→ **WRITTEN INSTRUCTION**
From the snowshoe patent excerpt below, output the stretch from "DETAILED DESCRIPTION" through "reference numeral 10." word for word.

→ **SOURCE DOCUMENT**
#####

BRIEF DESCRIPTION OF THE DRAWINGS
FIG. 1, as described in the Background of the Invention, illustrates some
features of one type of prior art snowshoe;
FIG. 2 is a perspective view of a snowshoe constructed in accordance with
the present invention;
FIG. 3 is a bottom view showing the flotation plate and side bars of the
snowshoe of FIG. 2;
FIG. 4 is a side view of the flotation plate and side bars of the snowshoe
of FIG. 2;
FIG. 5 is a cut-away front view of the flotation plate, side bars and
crampon of the snowshoe of FIG. 2;
FIG. 6 is a bottom view showing the interconnection between the crampon and
side bars of the snowshoe of FIG. 2;
FIG. 7 is a side view of the crampon of the snowshoe of FIG. 2;
FIG. 8 is a top plan drawing showing the unfolded shape of the foot wrap of
the snowshoe of FIG. 2;
FIG. 9 is a perspective view of a snowshoe constructed in accordance with
an alternative embodiment of the present invention showing attachment of a
tail extender;
FIG. 10 is a bottom view of the snowshoe of FIG. 9 with an optional second
tail extender shown in phantom;
FIG. 11 is an elevational plan view of a side bar where the dashed lines
indicate where the side bar will be bent to allow for attachment to the
snowshoe flotation plate;
FIG. 12 shows the unfolded shape of the foot wrap of the snowshoe of FIG.
9;
FIG. 13 shows the pre-formed shape of the crampon of the snowshoe of FIG.
9;
FIG. 14 shows the unfolded shape of the gripping tab of the snowshoe of
FIG. 9; and
FIG. 15 is a side view of the crampon of the snowshoe of FIG. 9.
DETAILED DESCRIPTION
Referring to FIGS. 2-8, a snowshoe constructed in accordance with the
present invention is generally identified by the reference numeral 10.
Generally, the snowshoe 10 comprises a flotation plate 12, side bars 14
and 16, a crampon 18 and a binding 20. In the illustrated embodiment, the
binding is designed for attachment to a snowshoer's footgear 28.

#####

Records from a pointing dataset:
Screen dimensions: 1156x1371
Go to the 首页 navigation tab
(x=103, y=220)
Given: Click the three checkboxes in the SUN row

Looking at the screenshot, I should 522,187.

#####

→ **FULL OUTPUT**
DETAILED DESCRIPTION
Referring to FIGS. 2-8, a snowshoe constructed in accordance with the
present invention is generally identified by the reference numeral 10.